40歳のときに出会った「風雲!たけし城」周囲には大反対する人も
谷と言えば、端正なマスクで「和製アラン・ドロン」と呼ばれ、数々の映画作品に出演する銀幕スターというイメージが強い。
「生意気なことを言いますと、昭和41年に東映という会社に入って、『飛行少女ヨーコ』という映画に出演し、その後も『網走番外地シリーズ』で高倉健さん、『不良番長シリーズ』で梅宮辰夫さんらとやって、テレビでも『キイハンター』などに出演し、いわゆる俳優という肩書で仕事をしていたんです」
そんななか、谷が40歳のときに出演したのが、ビートたけしが“殿”として君臨し、広大な敷地に作られた“たけし城”の天守閣を目指して、一般視聴者がさまざまなアトラクションに参加するバラエティ番組「風雲!たけし城(昭和版)」だ。派手な衣装で、参加者たちを「いけー」と鼓舞する姿や、数々の難所をクリアし、最後の決戦に挑む参加者たちに「よくぞ生き残った我が精鋭たちよ!」と声を掛ける姿は、谷の新たな一面が見られた。
「正直、周囲は賛否両論でした。
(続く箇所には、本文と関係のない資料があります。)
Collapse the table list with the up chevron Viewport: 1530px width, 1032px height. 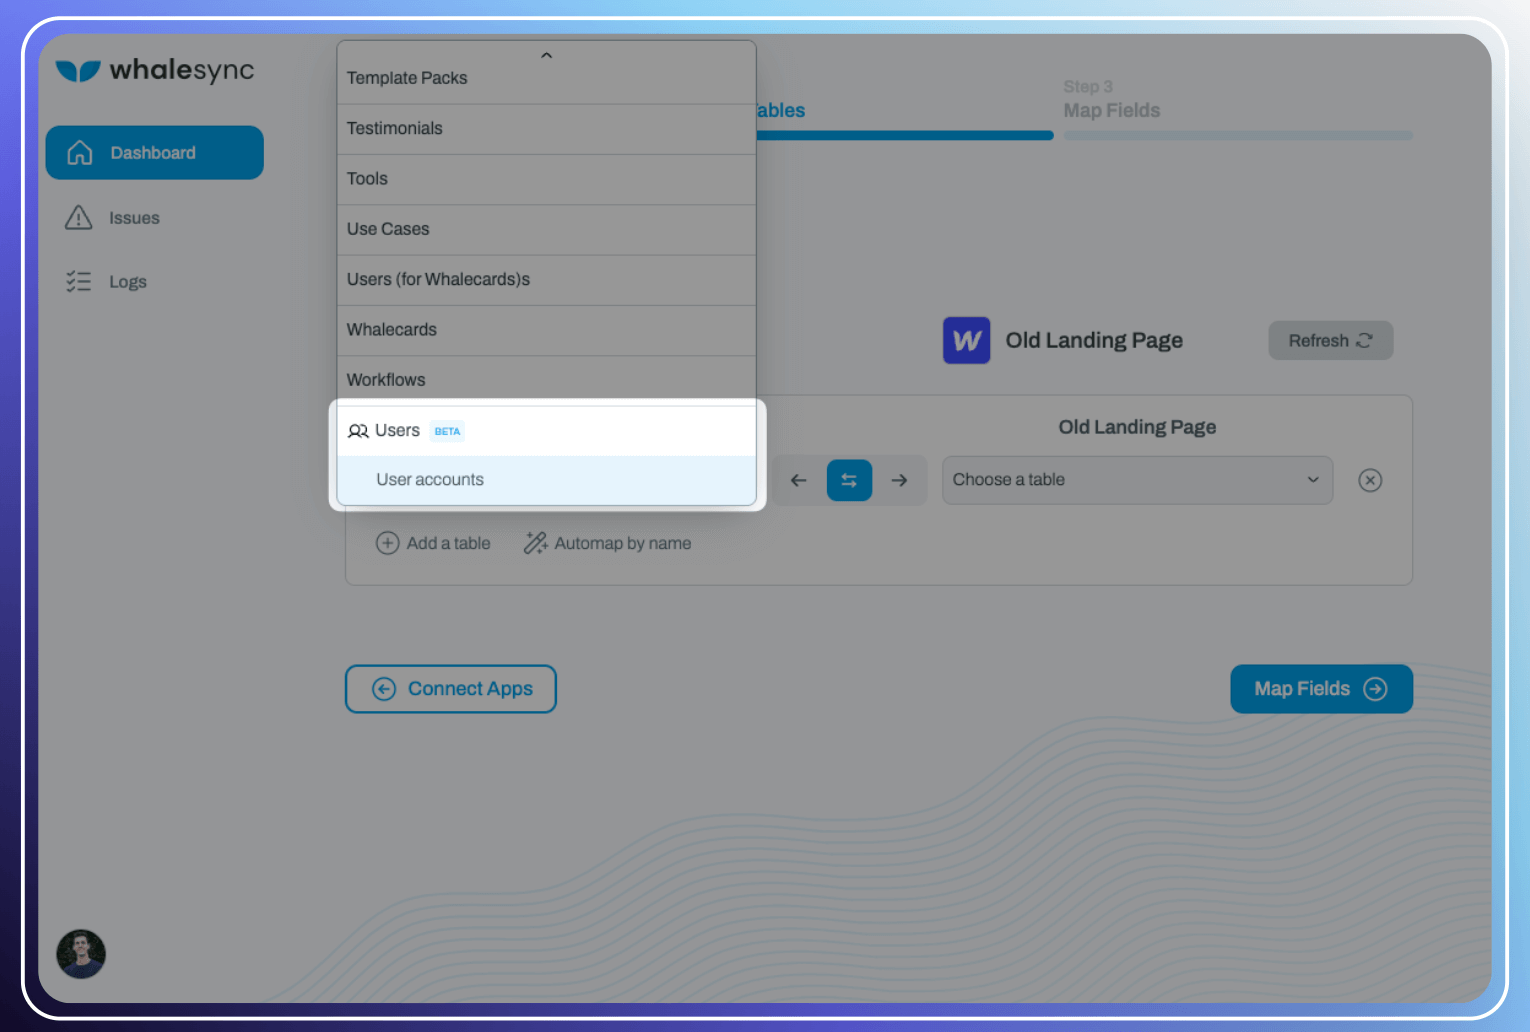coord(546,56)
やっぱり俳優業をしていたわけで。それがちょっとコミカルな感じでやるわけですから。『やらない方がいいんじゃない』という人もいました。僕もプロデューサーさんから話をいただいたときは『バラエティです』と言われました。でもちょうど節目の40歳になるぐらいのときで、自分のなかで広げていきたいなという思いもあったんです」。
六本木の交差点で実況の自主練も
企画内容を聞いていくなか、谷が興味を持ったのが、番組に参加する一般視聴者とコミュニケーションを取る立場の役だったということ。以前から、人と話をしたりすることが大好きだった谷は、攻撃隊長という参加者と話をする立場に惹かれ、作品に参加した。
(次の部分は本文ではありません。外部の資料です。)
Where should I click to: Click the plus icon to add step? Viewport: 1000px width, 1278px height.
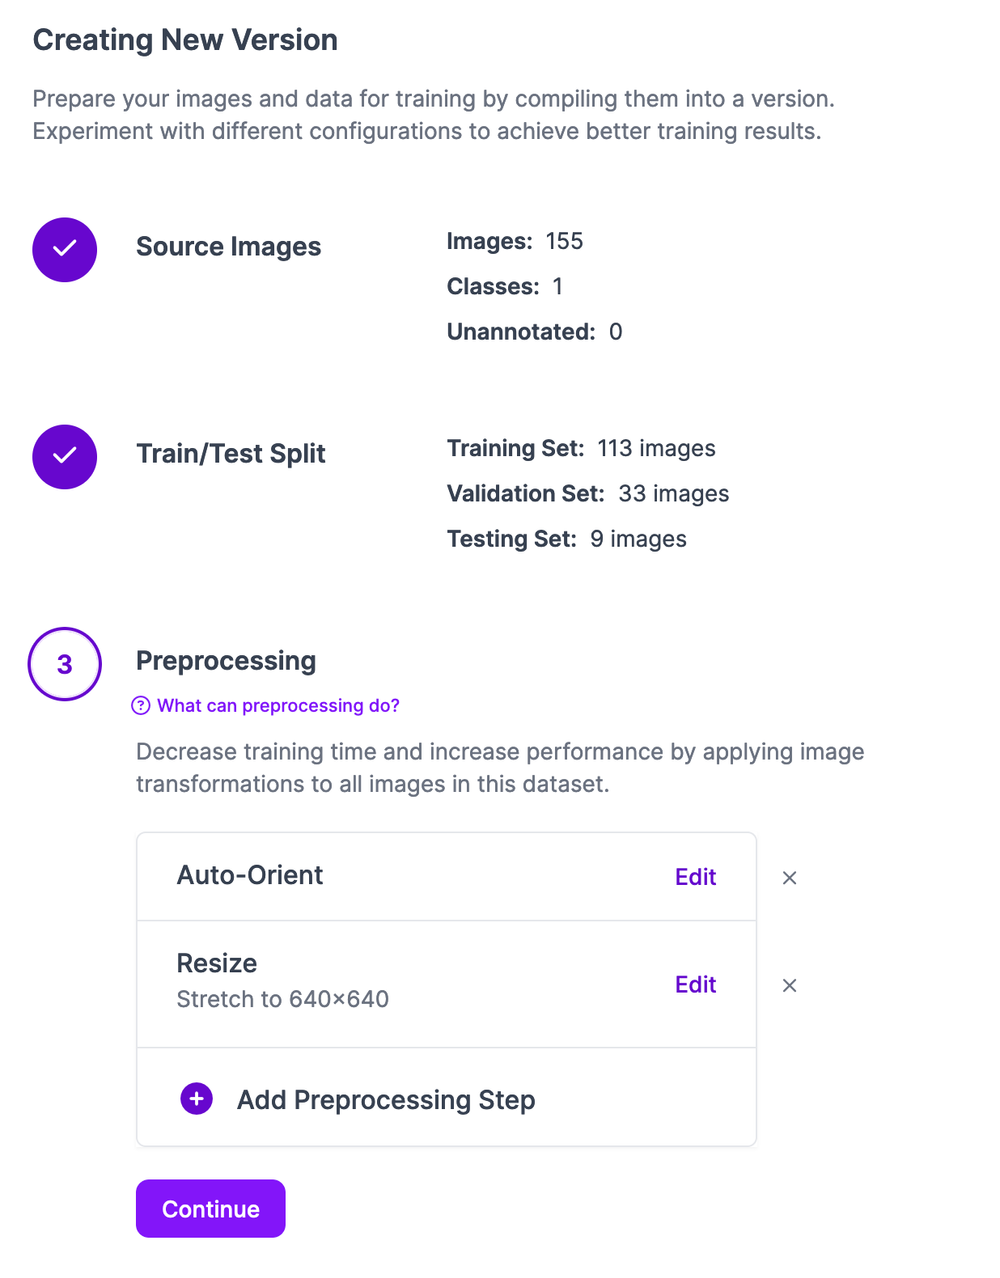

「番組を見てくださっていた人は分かると思いますが、とにかく参加者はみんな一生懸命なんですよね。その熱意に惹かれたし、『痛快なりゆき』という通り、雨が降ろうがなんだろうが、やるんです。スタッフとかもみんな泥だらけになりながら、本当に全力投球なんです。やっぱり真面目にひたむきにやっている人たちと関わり合うのって、素敵じゃないですか。最初は半信半疑でしたが、やっていくうちにどんどんハマっていきました」。
「たけし城」への参加は、東映の映画スターという存在に親しみやすさを加えた。
「結局4年半ぐらいはやったのかな。あの番組に出演したら、行く先々で『隊長!』や『よくぞ生き残った、我が精鋭たちよ!』なんて声を掛けてくださるんです。番組が終わってから30年以上が経ちますが、いまでもそうですからね。本当にありがたいです」
もう一つ、トーク力も格段に上がり、俳優業以外の仕事の幅が広がっていったのも「たけし城」出演のおかげだったという。
「やっぱり俳優業をしていたので、最初アドリブなどはうまく出なかった。よく六本木の交差点を車で通るときなんかに『いま六本木の交差点にいます。いまアマンドの前を通りました。若い人々が行き交い……』なんてマイクを持ったときのことを想像して練習していたぐらい。そうやって過ごしたおかげで、映画やドラマだけではなく、いろいろな方面の仕事にも呼んでいただけましたからね」
Prime Videoで『風雲!たけし城』復活!
「あれから34年経過しましたが、いまでも『たけし城』には出て良かったと思っているんです」と語った谷だが、今年あの“たけし城”が Prime Videoで復活し、再度“攻撃隊長”を務めることになった。
「昨年の夏、それこそ34年ぶりに緑山スタジオに行ったんです。セットも昭和の時代から比べると数段バージョンアップしていてすごいんですが、現場に入った瞬間、スッと当時が蘇ってきました。そのとき、本当にあの時、お話を受けて良かったなと感激しました」
猛暑のなか行われた撮影だったが、当時75歳だった谷も、炎天下のなか、自然と最前線で参加者を鼓舞していたという。
「マネージャーが『木陰で休んでください』って言うのですが、竜神池やジブラルタル海峡など、参加者は本当に一生懸命やっているわけですよ。それを見ていると、攻撃隊長が脇で休んでいて、視聴者に伝わるのか……なんて熱くなってしまいました。最高に心も体も熱い夏になりました」
「もっと続けていきたい」と熱い思いを滾らせていた谷。“一生懸命”がいかに尊いものなのか――それを体全体で表現してくれていた。